The measure would hike property taxes for high-value second homes in New York City by varying amounts for one- to three-family homes with market values exceeding $5 million and condos and co-ops with assessed values over $300,000. (Assessed values are typically much lower than market values.)

The proposal made it to the state legislature’s runway last year but failed to take off, in part because lawmakers could not fix the co-op glitch: A co-op building pays a single property tax bill, but the pied-à-terre surcharge is supposed to apply to specific owners.

Lawmakers including Senate bill sponsor Brad Hoylman apparently would overcome that by having co-ops collect extra money from absentee owners of pricey units and pass the money along to the state.

If deemed unworkable, that could remain the legislation’s Achilles’ heel, but there is another reason it might pass this year: The state desperately needs money.

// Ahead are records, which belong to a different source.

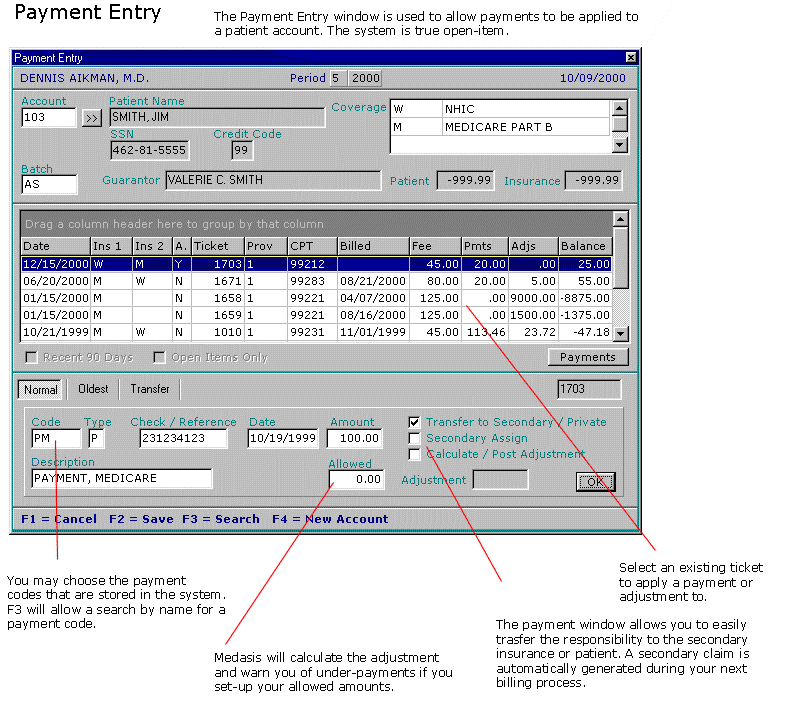
Task: Switch to the Oldest tab
Action: pyautogui.click(x=93, y=389)
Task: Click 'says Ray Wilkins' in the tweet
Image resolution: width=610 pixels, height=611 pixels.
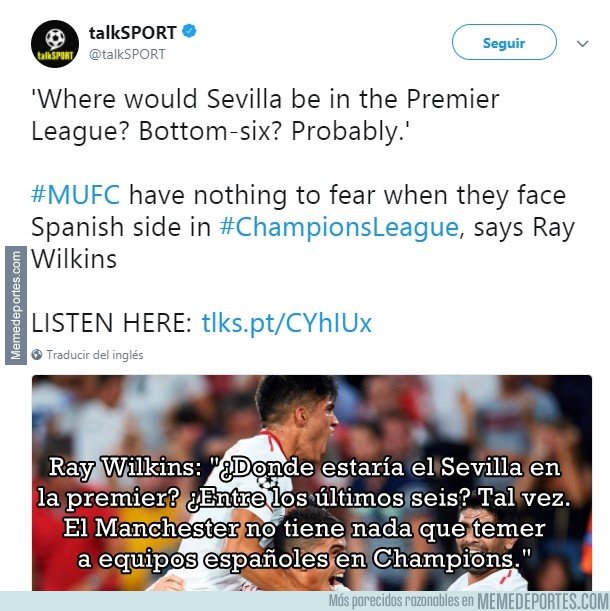Action: (303, 243)
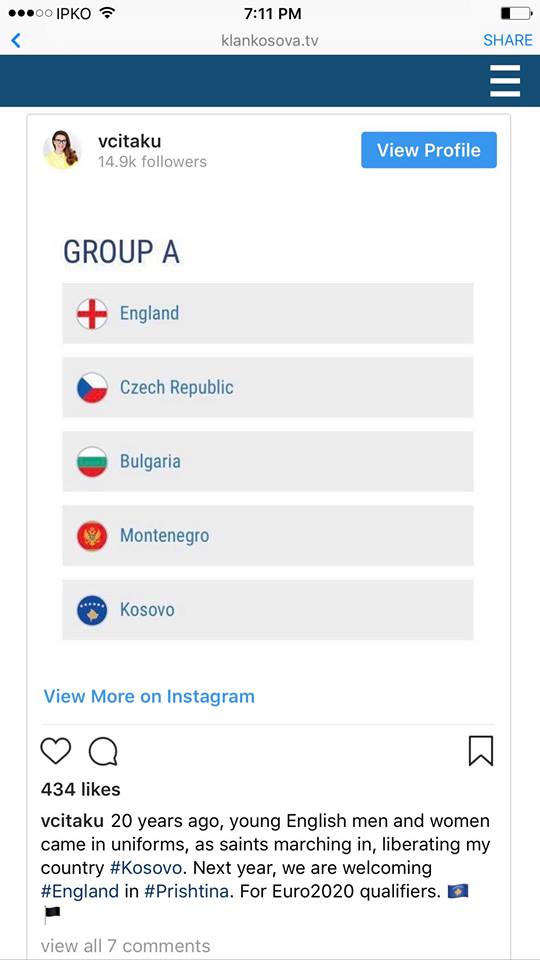The image size is (540, 960).
Task: Click the #England hashtag
Action: tap(80, 891)
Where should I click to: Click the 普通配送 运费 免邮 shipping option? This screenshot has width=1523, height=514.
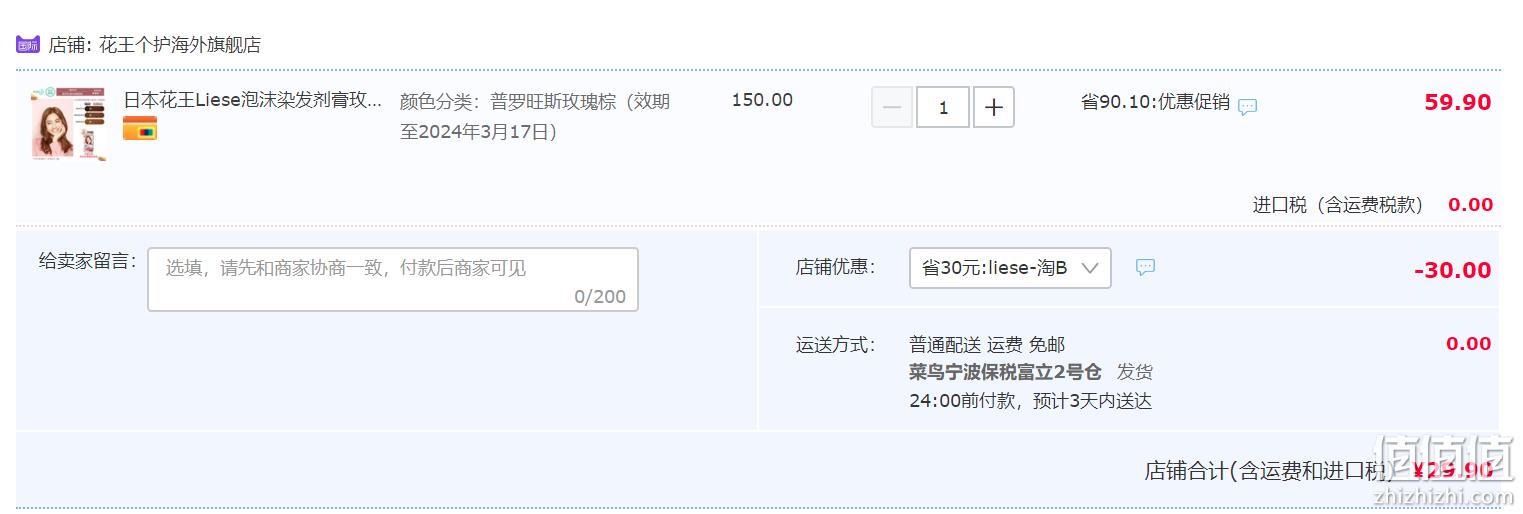(987, 345)
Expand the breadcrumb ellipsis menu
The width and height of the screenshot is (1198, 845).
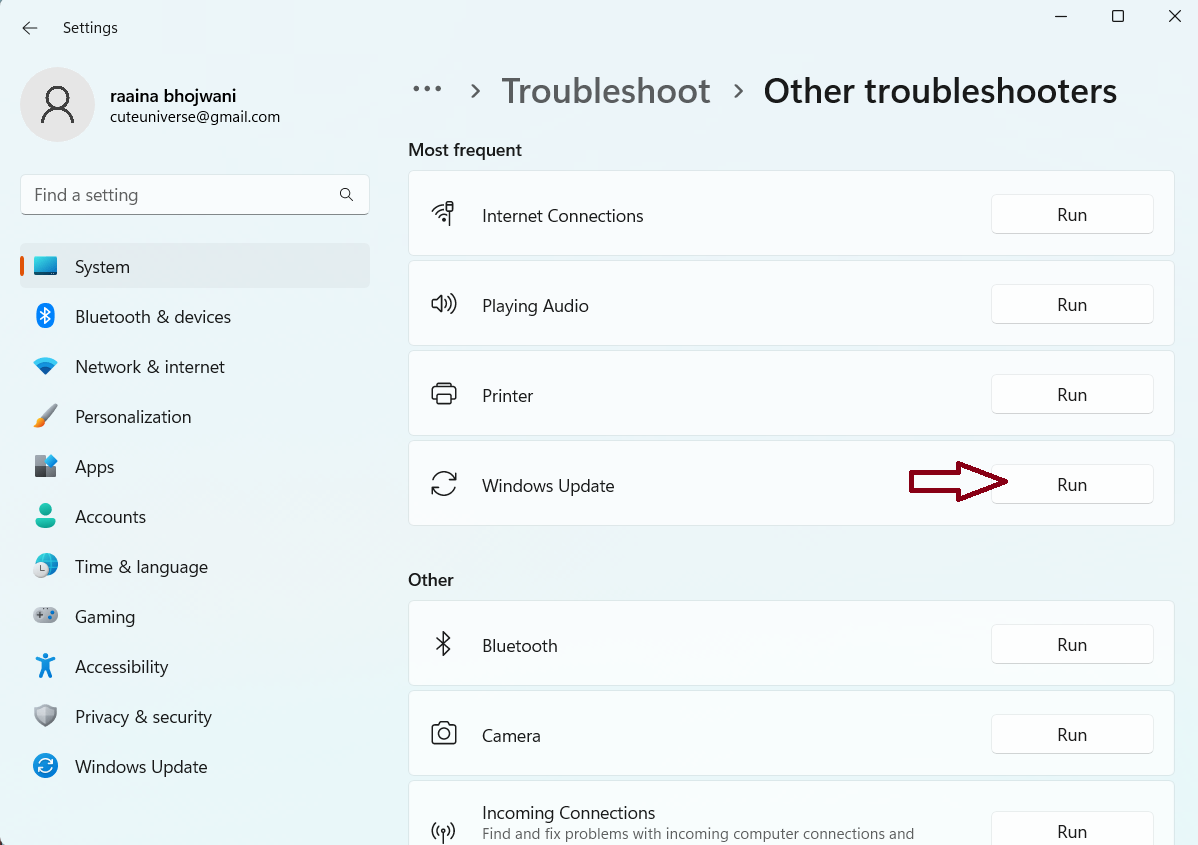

Cuomo was looking for $15 billion in federal aid to close the massive budget deficit opened up by the pandemic shutdown, but got zero, and now Congress has adjourned through Labor Day. At some point the state will start running out of cash to pay its bills, and Assembly Speaker Carl Heastie and Senate Majority Leader Andrea Stewart-Cousins have said they are open to tax increases. “If we don’t get the money from Washington, we’re going to have to look to our own tax base,” Hoylman recently told City & State.

The Metropolitan Transportation Authority, meanwhile, needs about $12 billion to keep trains and buses running. The transit system’s need for capital funding was the impetus for the pied-à-terre tax last year, when New York was humming. Now its economy is a wreck.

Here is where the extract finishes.